▼▼▼
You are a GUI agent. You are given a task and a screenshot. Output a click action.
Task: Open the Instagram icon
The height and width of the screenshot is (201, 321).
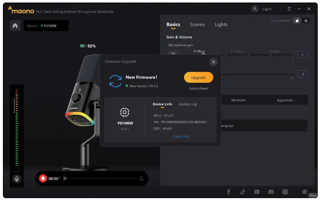pos(285,192)
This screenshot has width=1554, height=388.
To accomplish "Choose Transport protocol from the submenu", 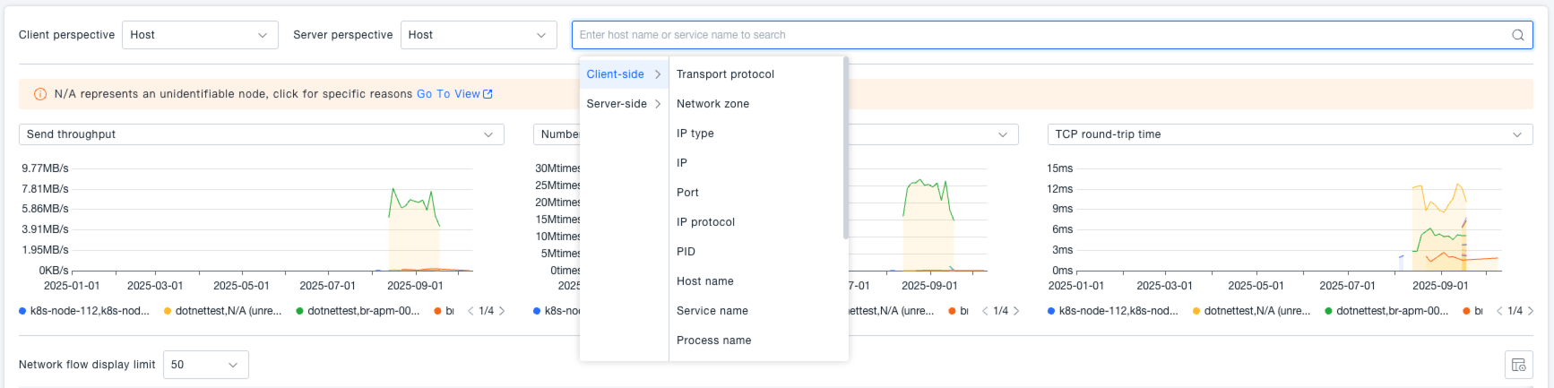I will (725, 74).
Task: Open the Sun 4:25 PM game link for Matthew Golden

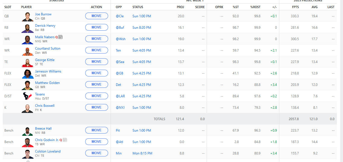Action: point(142,85)
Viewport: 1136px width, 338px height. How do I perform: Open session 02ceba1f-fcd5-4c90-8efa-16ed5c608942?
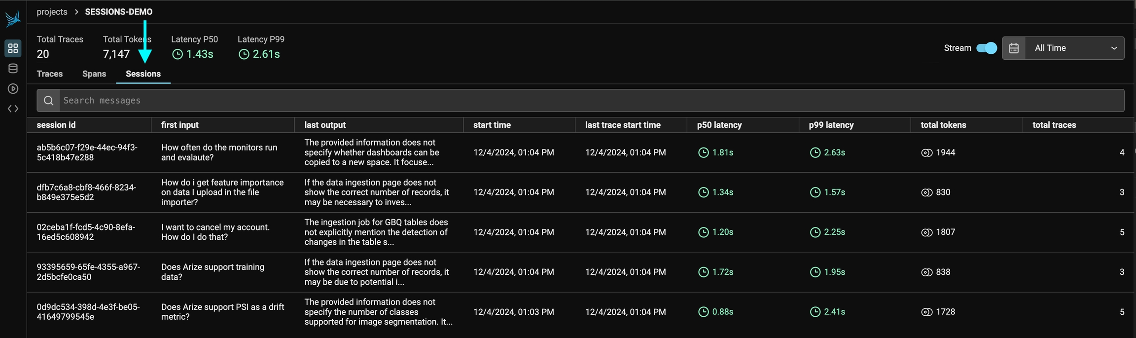[x=86, y=232]
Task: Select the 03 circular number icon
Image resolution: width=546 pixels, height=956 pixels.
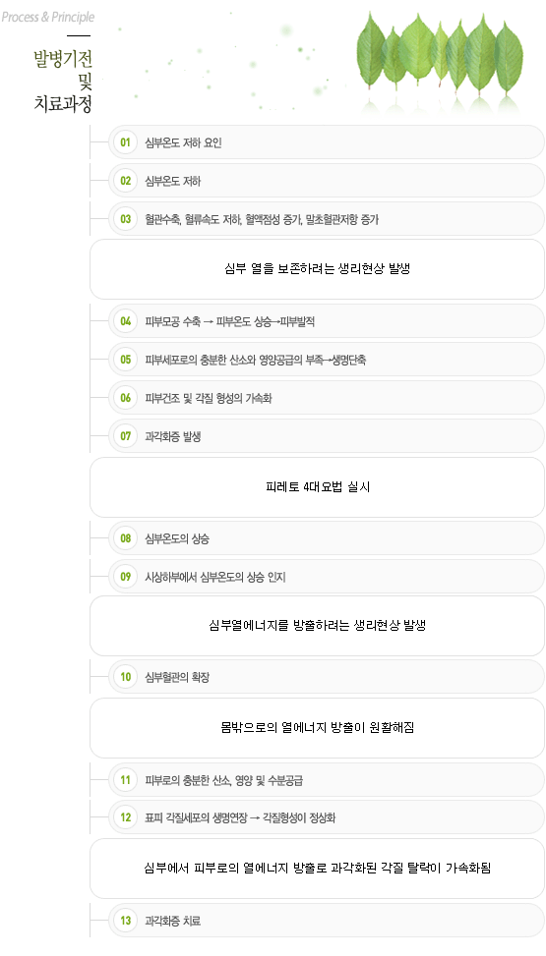Action: coord(125,219)
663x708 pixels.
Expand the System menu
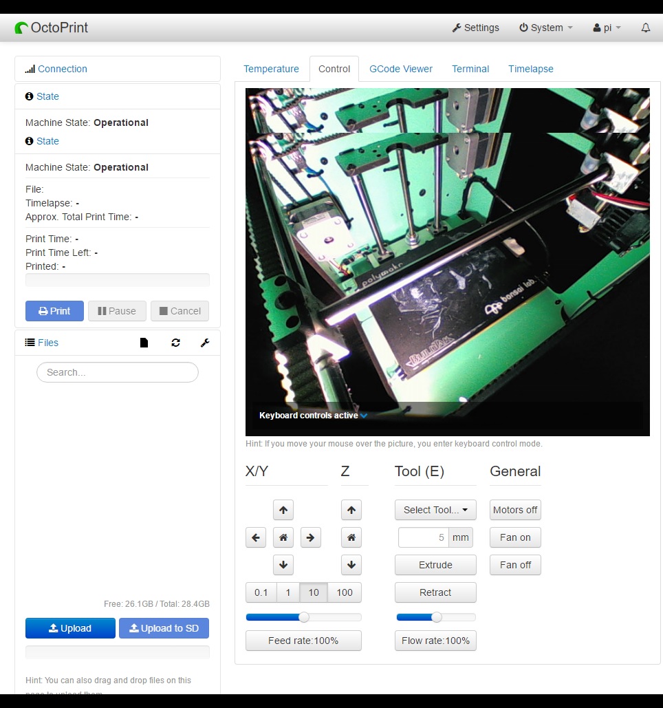click(x=545, y=28)
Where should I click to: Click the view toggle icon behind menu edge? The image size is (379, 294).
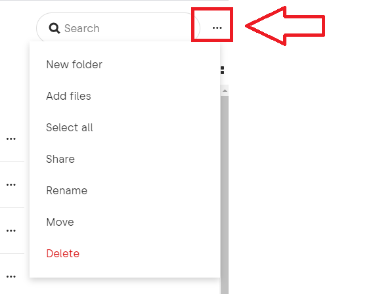coord(223,70)
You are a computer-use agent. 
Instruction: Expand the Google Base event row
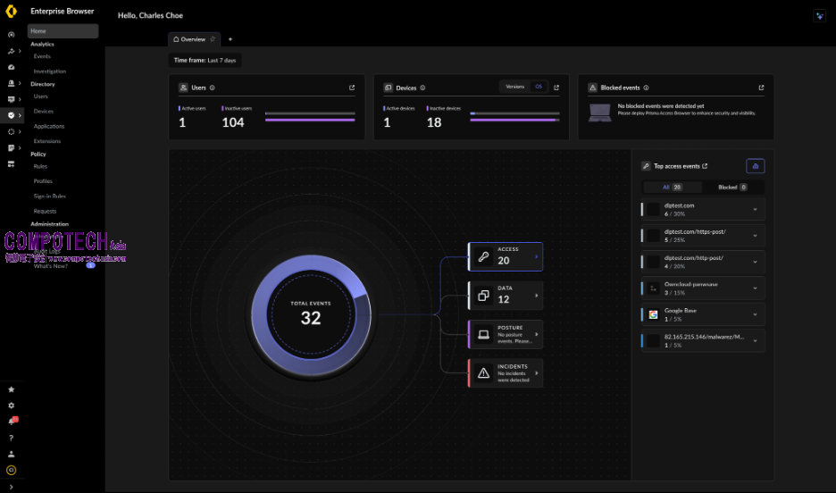click(x=755, y=314)
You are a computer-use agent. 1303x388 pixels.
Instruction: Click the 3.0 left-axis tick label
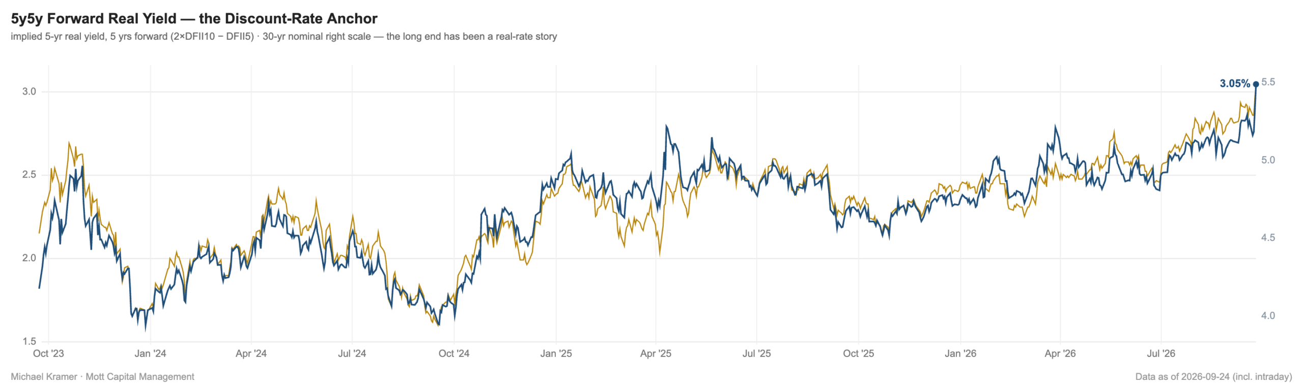coord(29,92)
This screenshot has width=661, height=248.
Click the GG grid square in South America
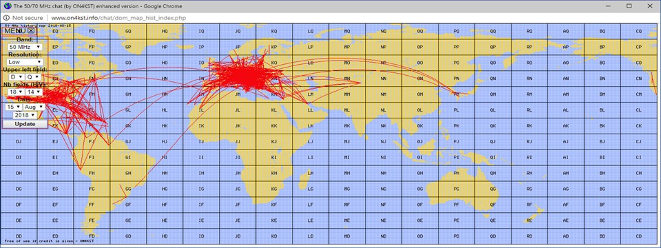point(128,189)
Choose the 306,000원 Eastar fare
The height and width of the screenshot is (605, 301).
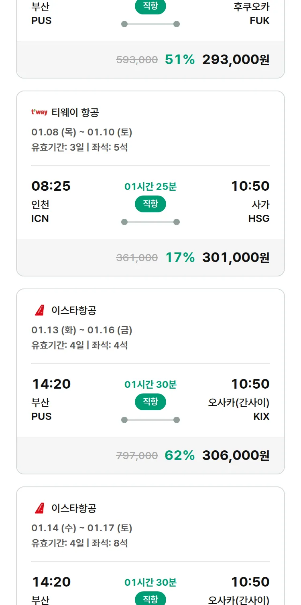[236, 455]
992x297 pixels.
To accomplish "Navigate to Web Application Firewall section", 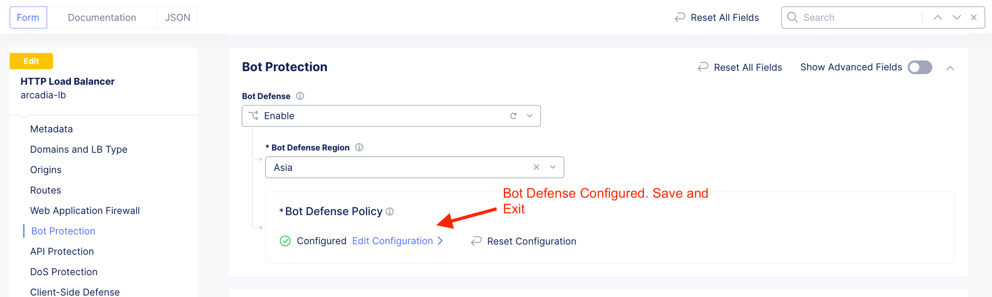I will tap(85, 211).
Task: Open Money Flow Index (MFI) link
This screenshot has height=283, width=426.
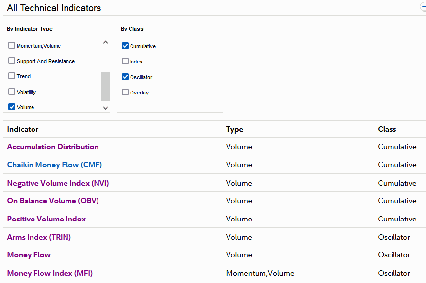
▲▲▲
▸ **What is expected**: Each line from the start of the listing above through the line with "This screenshot has width=1554, height=388." is what to output, exactly as written and without pictures.

▸ **Solution to the problem**:
You are a GUI agent. You are given a task and a screenshot. Output a click action.
Task: Open the Instagram icon
The height and width of the screenshot is (201, 321).
pos(285,192)
This screenshot has width=1554, height=388.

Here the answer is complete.